分子生物学者の福岡伸一氏によると、私たちの体内時計はタンパク質の新陳代謝速度を基準に動いているからなのだそうです。そして新陳代謝速度は加齢とともに遅くなる一方なので、体内時計の秒針の動きは徐々に遅くなってゆく。だから、自分の身体の感覚では半年くらいが経過したかな〜と思ったそのときには、すでにもう実際の1年が過ぎ去っている。というのが、加齢とともに時間が早く過ぎる錯覚となっているようなのです。

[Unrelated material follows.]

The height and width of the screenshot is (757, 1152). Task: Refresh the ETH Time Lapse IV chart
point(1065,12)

どんなことでもそうですが、何をどうすべきかは、1年間は回してみないと判らないものです。夏と冬の差がはっきりしている国土で暮らしているからなのですが、服装ひとつとってみても、秋に着る物を選び違えただけで風邪を引いたり、いくら歳を重ねても失敗することが多々あります。

NEO GREEN は一昨年の秋に開店。植物ストック場の温室ができたのが去年の5月。1年回るのにあと3ヶ月かかります。温室では思いもよらぬ事故がたくさん起きます。そもそも扱っている植物があまりにも多岐にわたっているからなのですが、落葉する草などは名札をつけないと冬には何が植わっているのか判らなくなりますし、温度管理や肥料の加減など、全種類を完全にケアーするのは至難の業です。植物にはかわいそうですが、いくつかの種類をだめにしてしまいました。しかしその経験でそれぞれの限界を知りました。逆に自前の環境ならほったらかしでもスクスクと育つものも判りました。まだまだ模索が続きそうです。

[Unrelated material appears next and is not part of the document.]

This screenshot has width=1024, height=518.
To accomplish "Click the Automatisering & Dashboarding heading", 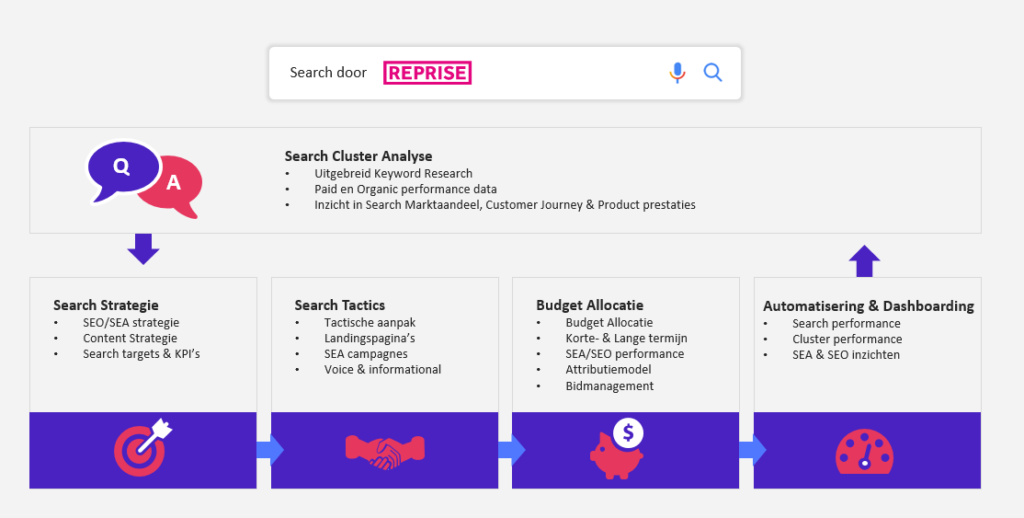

園芸植物はたいへんです。もともと身近な土地に生えているものよりも、遠い遠い季候の違う国に生えている草木を尊ぶ傾向があるのですから。そして園芸植物の改良も、ないものねだりで進行します。青い薔薇や青いカーネーションのように........。そんな人情は否定できませんが、ものには「ほど」というものがあるように思えてなりません。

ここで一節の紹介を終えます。